Мは今村と並んで座った。どっちが窓かはジャンケンで決めて今村が窓側になった。木下さんは女子の先輩と並んで座った。先頭車両だが、運転席との仕切りにはカーテンが下ろされていた。それはトンネルが多いので仕方なかった。前方の視界よりもスピードメーターのほうが気になるが、感覚的には30キロ前後だった。

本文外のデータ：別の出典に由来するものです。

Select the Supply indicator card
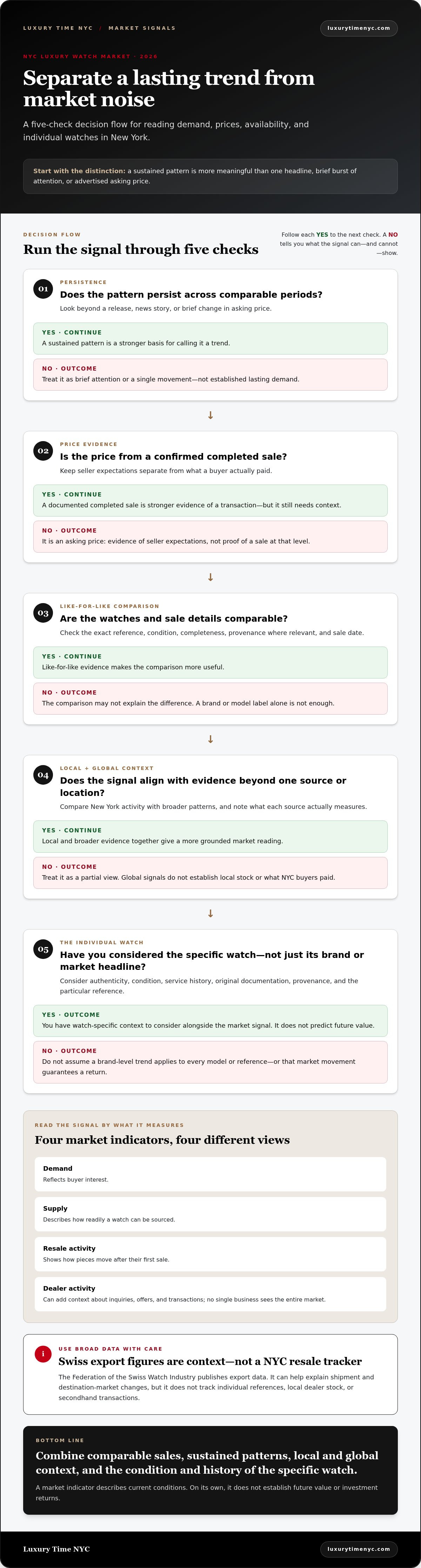Image resolution: width=421 pixels, height=1568 pixels. tap(210, 1214)
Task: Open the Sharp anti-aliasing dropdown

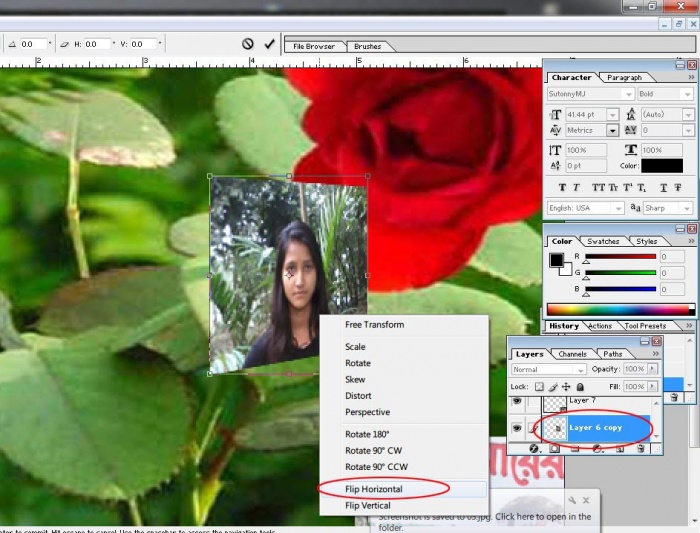Action: [688, 208]
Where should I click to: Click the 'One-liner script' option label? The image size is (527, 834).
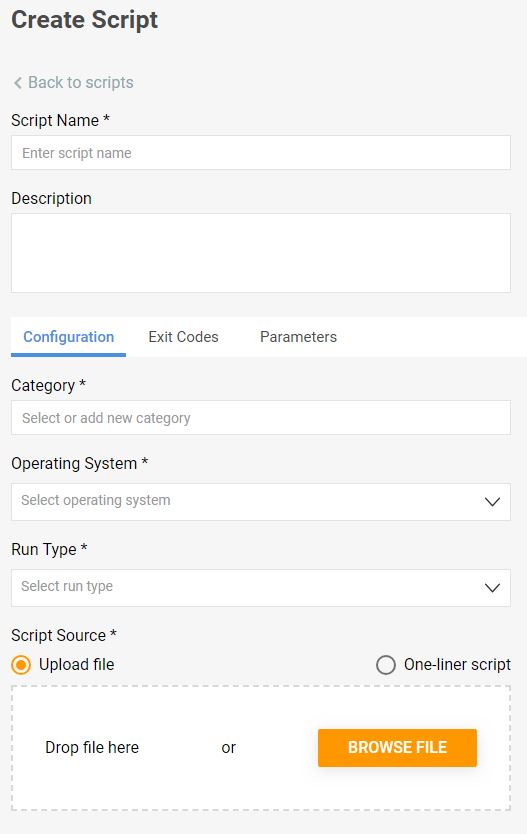point(457,664)
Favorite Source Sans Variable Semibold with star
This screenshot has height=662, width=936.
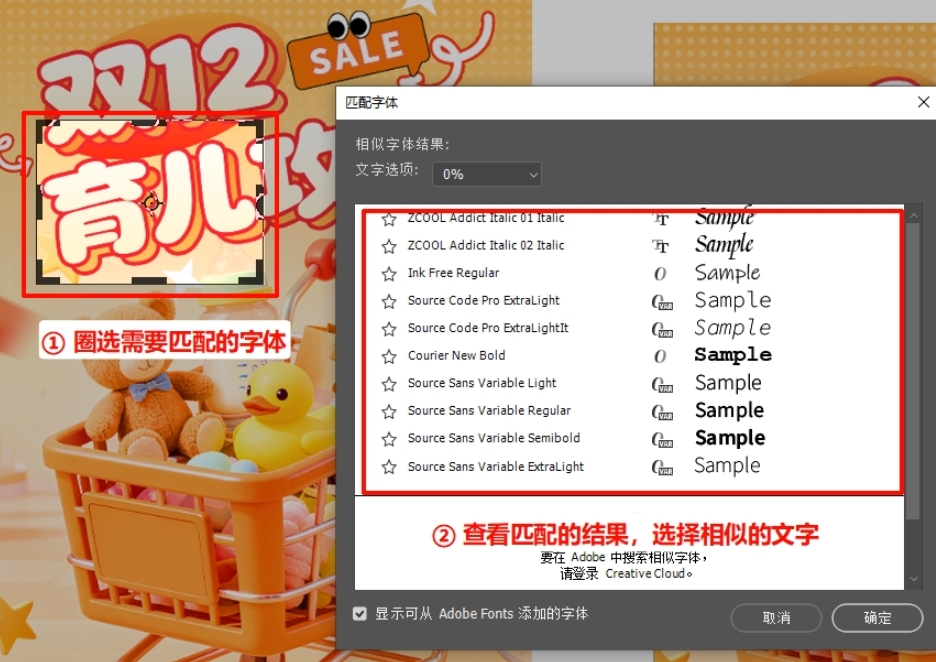[389, 439]
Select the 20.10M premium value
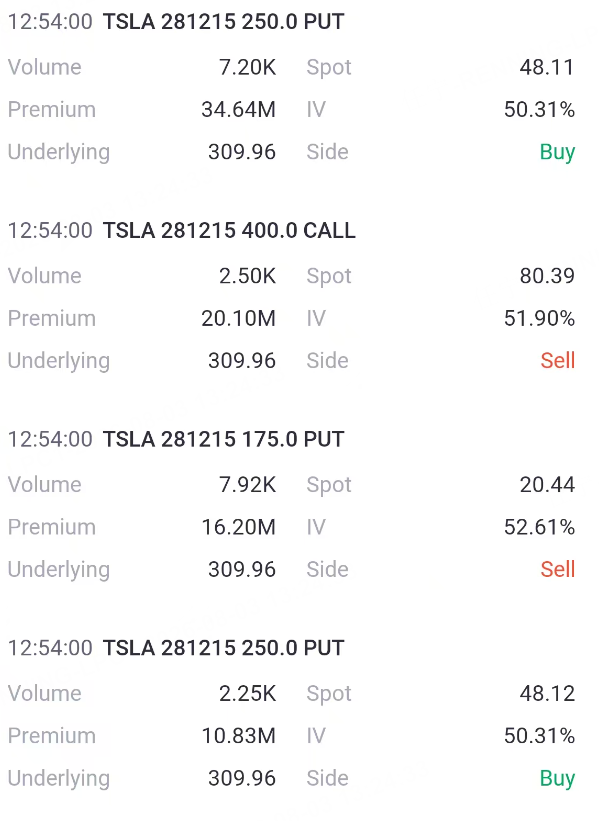Screen dimensions: 599x821 click(x=238, y=318)
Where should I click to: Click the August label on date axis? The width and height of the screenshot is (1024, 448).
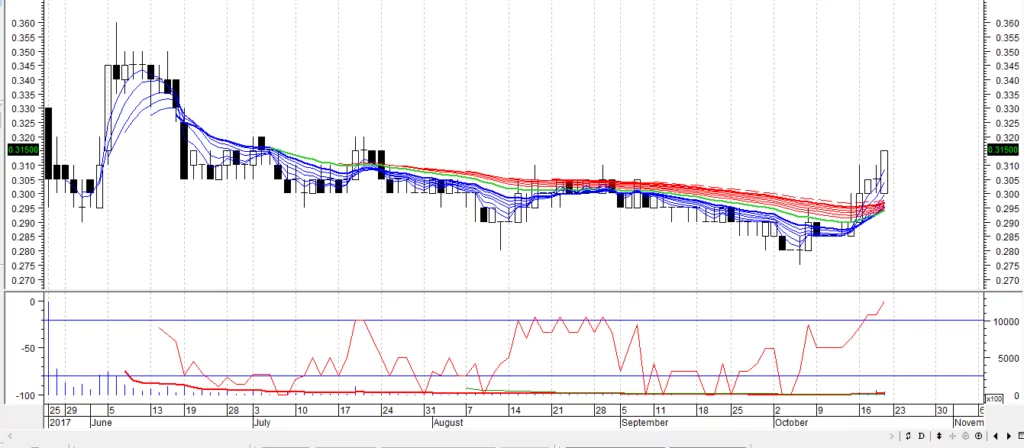click(447, 423)
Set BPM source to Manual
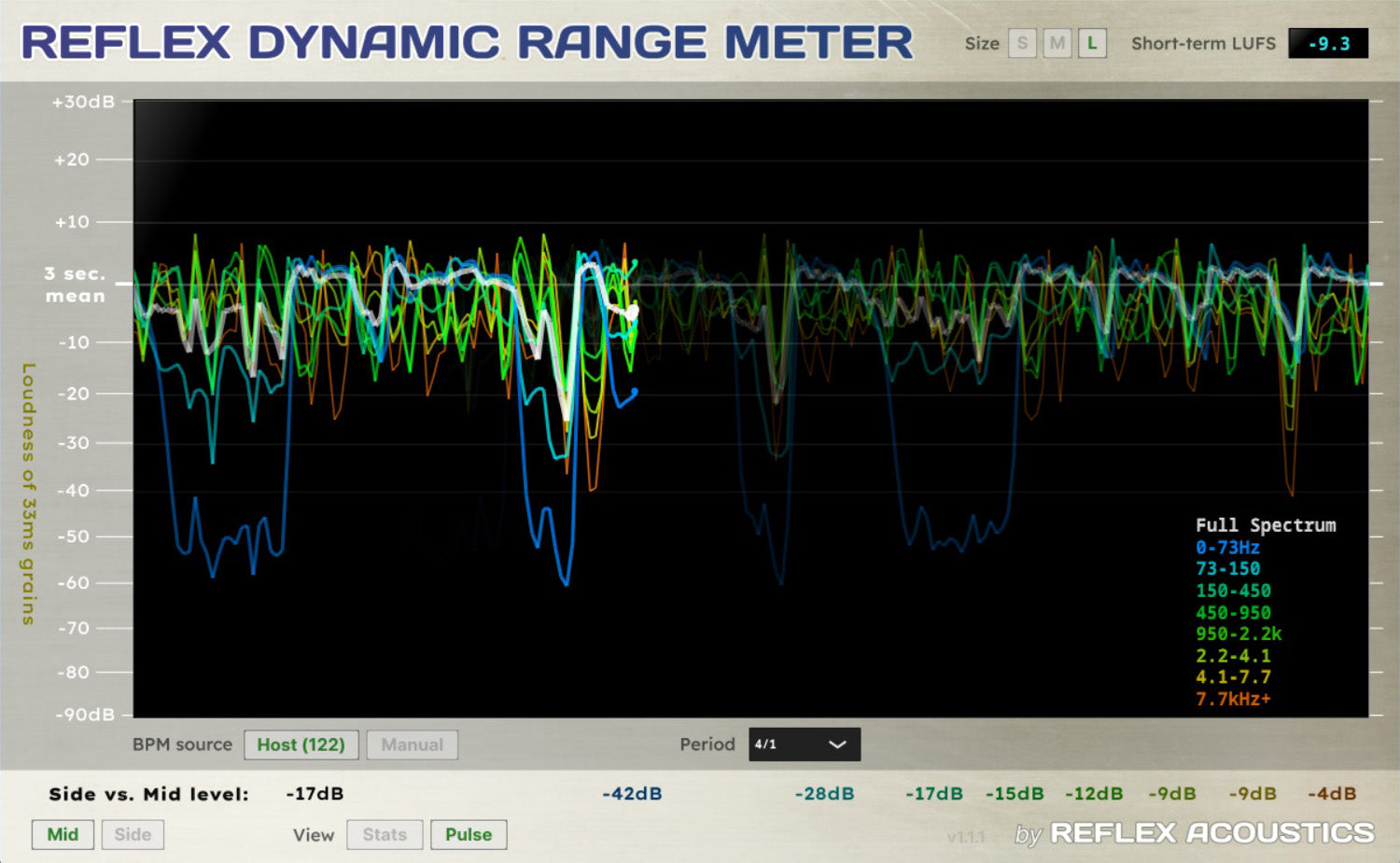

Мと今村、木下さんともう一人の三年生が新今宮で国鉄に乗り換えた。四人とも国鉄大阪駅を通るのでこのほうがコスト的には安くつくからである。ループは外回りのホームに行った。奈良からの快速が到着して四人がけのボックスに腰を下ろした。三年生が進行方向の窓側でその向かい側に木下さん、今村が三年生の横に座って、Мは両足を通路側にはみ出す格好をした。
「ちょっと奇妙なグループに見えるだろうなぁ」
三年生が苦笑を浮かべた。車内は座席が半分くらい埋まっている程度である。周りの四人がけは一人または斜向かいに二人というような感じである。
「新快速だったら難しいですよね」
今村が応じた。こちらは背もたれを動かして向きを変える二人がけが並んでいた。Мはクリームの車体に茶色い帯を入れたその電車には高校の練習試合で姫路に行ったときに乗っただけである。
大阪駅に着くと南口の27階ビルの展望室に立ち寄った。今村は紀伊国屋書店に向かい、三年生は東海道線の京都方面、木下さんは神戸方面である。